§ **PROBLEM DETAILS**:
Lines from the beginning of the data through the line containing "Enlaces (713, 40)" are to be copied exactly, with no other line included.

§ **DATA FOR ANALYSIS**:
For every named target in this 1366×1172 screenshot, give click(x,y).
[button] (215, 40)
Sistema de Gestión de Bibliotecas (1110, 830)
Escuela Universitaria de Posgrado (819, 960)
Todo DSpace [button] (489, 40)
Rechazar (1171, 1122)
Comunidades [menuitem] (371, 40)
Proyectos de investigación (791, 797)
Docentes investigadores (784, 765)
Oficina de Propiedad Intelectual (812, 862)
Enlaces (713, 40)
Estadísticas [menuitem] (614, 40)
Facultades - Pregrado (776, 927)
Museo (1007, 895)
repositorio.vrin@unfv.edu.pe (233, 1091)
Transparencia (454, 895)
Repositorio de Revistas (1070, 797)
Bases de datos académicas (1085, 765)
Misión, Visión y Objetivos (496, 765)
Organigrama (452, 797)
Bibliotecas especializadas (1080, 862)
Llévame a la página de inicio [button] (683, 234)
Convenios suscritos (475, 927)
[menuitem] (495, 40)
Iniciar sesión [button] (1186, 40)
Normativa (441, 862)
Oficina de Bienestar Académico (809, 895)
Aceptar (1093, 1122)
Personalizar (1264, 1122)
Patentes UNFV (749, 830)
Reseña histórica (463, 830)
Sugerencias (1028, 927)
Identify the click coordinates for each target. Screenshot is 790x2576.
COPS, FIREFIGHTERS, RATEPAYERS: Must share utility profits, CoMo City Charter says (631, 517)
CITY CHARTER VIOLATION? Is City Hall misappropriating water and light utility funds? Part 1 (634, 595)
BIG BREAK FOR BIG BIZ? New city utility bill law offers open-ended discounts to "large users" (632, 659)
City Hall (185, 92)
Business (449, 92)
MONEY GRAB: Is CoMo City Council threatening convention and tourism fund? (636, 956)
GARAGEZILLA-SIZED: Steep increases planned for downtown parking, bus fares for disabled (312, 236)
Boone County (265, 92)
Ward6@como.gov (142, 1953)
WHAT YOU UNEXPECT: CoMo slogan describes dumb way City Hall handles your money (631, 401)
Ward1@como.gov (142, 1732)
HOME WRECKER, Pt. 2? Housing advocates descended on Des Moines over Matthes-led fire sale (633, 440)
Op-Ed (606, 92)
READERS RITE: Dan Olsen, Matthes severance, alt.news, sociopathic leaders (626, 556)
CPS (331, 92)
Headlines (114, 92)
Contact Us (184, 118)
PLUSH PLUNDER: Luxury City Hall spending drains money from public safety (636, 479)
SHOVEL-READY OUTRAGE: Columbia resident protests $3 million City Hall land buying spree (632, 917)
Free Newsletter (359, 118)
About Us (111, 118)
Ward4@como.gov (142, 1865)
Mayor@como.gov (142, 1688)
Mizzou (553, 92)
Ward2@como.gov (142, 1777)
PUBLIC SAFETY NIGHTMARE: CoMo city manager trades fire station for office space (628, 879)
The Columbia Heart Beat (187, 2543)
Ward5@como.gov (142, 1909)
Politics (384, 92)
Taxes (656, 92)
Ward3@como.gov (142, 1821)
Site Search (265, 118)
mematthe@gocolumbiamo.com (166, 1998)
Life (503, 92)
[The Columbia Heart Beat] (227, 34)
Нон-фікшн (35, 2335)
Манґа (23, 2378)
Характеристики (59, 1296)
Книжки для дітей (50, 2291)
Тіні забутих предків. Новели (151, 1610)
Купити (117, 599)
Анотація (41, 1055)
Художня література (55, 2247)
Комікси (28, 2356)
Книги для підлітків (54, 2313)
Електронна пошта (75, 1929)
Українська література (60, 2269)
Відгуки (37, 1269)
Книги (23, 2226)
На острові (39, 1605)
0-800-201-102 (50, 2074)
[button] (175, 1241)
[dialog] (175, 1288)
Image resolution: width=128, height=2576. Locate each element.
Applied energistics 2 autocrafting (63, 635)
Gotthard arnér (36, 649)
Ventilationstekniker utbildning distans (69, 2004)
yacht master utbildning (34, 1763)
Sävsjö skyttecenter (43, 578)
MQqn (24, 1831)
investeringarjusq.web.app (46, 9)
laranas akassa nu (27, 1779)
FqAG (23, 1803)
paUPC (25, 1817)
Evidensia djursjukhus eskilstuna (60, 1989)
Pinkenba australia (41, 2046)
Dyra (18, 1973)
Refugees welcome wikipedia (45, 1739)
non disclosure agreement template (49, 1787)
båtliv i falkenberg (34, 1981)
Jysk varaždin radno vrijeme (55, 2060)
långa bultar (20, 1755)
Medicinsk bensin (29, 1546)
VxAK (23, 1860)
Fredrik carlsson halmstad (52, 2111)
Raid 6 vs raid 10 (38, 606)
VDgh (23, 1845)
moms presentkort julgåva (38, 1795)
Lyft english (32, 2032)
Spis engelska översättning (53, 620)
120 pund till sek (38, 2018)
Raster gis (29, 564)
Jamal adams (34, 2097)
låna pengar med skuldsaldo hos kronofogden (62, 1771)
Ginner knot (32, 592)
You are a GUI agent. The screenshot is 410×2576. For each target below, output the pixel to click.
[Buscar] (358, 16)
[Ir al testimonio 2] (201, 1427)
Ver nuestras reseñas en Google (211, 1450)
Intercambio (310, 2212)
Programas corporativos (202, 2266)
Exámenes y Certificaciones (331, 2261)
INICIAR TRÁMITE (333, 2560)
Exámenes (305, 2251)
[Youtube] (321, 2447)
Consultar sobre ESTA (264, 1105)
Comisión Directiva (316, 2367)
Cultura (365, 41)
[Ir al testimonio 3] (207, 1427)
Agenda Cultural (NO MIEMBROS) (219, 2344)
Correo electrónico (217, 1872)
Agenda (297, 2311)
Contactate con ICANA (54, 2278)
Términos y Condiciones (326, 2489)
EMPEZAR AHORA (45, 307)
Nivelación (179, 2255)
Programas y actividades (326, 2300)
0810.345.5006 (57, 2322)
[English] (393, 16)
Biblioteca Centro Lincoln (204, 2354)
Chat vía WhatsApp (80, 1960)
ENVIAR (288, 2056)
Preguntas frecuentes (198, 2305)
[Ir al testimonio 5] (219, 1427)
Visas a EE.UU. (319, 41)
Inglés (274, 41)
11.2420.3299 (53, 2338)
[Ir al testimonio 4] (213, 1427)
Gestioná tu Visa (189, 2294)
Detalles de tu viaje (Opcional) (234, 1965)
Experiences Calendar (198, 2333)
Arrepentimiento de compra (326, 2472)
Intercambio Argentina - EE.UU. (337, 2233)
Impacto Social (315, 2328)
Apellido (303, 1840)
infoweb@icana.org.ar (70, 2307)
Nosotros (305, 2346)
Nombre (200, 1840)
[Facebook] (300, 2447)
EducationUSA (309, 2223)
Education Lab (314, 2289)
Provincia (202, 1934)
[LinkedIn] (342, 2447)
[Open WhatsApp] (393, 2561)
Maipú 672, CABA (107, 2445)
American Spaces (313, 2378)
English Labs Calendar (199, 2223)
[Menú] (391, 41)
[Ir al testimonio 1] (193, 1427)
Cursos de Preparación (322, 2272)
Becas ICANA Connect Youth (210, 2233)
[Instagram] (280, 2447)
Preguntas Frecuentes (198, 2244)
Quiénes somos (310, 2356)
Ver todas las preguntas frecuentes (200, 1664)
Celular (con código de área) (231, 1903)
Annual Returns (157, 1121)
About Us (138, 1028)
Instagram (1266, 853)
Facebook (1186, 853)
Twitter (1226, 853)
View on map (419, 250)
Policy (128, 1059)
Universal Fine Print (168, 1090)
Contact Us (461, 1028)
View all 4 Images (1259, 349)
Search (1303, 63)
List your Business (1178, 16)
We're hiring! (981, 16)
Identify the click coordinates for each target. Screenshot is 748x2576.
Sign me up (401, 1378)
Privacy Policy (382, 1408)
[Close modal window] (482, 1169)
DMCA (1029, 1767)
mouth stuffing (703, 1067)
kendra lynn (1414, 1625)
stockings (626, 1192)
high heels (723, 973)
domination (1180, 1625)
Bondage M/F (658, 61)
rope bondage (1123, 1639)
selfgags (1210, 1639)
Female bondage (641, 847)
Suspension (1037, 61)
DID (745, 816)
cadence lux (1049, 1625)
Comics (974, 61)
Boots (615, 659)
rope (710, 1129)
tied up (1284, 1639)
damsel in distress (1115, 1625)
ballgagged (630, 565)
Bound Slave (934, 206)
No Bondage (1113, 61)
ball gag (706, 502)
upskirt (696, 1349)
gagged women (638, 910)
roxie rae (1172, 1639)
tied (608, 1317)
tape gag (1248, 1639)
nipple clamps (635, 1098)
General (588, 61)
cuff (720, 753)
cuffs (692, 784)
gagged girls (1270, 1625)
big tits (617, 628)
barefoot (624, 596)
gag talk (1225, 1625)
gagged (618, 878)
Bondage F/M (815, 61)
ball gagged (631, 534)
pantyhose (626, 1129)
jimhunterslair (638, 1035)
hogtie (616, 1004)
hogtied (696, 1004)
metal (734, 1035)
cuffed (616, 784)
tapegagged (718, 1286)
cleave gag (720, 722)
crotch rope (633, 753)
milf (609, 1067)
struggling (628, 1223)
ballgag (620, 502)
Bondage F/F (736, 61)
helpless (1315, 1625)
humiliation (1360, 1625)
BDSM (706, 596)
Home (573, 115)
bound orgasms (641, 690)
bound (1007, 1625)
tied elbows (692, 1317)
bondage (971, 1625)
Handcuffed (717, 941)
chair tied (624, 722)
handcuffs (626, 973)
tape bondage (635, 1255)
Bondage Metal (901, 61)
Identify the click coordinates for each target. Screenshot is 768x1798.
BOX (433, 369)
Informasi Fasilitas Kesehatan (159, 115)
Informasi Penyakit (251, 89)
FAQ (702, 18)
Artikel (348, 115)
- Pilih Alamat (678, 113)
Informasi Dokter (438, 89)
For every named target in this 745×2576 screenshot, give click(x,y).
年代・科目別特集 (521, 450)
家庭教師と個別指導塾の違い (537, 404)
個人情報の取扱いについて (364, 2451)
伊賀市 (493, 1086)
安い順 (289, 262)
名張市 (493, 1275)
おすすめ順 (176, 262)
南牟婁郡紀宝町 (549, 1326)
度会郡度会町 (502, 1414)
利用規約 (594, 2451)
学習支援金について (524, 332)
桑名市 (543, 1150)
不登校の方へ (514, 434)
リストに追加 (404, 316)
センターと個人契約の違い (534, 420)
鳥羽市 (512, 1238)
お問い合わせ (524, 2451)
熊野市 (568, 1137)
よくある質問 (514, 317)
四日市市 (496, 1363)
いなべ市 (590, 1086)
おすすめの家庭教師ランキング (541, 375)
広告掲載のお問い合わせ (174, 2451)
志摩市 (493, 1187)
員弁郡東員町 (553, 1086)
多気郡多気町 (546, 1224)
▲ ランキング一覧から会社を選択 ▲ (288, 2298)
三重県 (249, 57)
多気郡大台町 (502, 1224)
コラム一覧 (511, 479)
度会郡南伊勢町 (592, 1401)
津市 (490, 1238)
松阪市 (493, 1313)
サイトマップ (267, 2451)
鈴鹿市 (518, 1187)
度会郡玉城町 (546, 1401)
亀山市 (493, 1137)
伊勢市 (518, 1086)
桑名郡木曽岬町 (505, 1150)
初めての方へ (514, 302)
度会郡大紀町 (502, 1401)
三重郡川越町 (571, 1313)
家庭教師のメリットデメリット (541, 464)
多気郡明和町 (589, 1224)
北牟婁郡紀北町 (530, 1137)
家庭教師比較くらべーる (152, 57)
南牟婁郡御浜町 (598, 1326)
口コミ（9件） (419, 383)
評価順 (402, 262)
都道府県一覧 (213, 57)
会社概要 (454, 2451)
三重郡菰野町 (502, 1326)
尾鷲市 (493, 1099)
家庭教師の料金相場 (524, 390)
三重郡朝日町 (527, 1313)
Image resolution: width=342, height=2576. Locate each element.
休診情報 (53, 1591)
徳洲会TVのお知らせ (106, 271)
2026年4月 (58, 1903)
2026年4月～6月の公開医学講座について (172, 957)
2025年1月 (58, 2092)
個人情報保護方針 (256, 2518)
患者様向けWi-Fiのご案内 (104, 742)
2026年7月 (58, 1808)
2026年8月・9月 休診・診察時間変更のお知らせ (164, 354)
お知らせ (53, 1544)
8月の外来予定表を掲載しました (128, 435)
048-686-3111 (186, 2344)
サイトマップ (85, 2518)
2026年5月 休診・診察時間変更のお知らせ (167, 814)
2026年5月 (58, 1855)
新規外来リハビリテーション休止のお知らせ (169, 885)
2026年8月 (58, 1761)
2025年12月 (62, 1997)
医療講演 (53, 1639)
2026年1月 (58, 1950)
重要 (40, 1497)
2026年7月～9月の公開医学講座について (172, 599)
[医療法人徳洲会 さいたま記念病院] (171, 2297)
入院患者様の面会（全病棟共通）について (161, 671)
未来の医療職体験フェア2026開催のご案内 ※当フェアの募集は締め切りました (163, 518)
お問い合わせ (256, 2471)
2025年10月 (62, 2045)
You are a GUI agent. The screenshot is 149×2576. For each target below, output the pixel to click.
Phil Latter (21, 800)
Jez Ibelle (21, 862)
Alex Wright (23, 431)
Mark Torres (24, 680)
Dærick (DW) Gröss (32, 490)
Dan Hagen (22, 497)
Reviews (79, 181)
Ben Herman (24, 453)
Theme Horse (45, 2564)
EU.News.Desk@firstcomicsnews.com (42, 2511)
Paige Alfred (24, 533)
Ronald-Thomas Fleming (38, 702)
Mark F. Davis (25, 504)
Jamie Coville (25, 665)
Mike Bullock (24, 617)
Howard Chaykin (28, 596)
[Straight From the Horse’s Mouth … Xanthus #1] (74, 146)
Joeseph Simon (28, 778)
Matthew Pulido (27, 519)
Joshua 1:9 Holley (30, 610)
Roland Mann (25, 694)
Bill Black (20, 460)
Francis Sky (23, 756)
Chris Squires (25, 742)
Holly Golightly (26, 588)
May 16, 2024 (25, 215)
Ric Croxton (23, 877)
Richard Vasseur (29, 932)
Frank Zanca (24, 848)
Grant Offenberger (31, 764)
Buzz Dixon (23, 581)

§ **EXERCISE RESPONSE**:
For every named target in this 1366×1172 screenshot, give click(x,y).
[button] (215, 40)
Sistema de Gestión de Bibliotecas (1110, 830)
Escuela Universitaria de Posgrado (819, 960)
Todo DSpace [button] (489, 40)
Rechazar (1171, 1122)
Comunidades [menuitem] (371, 40)
Proyectos de investigación (791, 797)
Docentes investigadores (784, 765)
Oficina de Propiedad Intelectual (812, 862)
Enlaces (713, 40)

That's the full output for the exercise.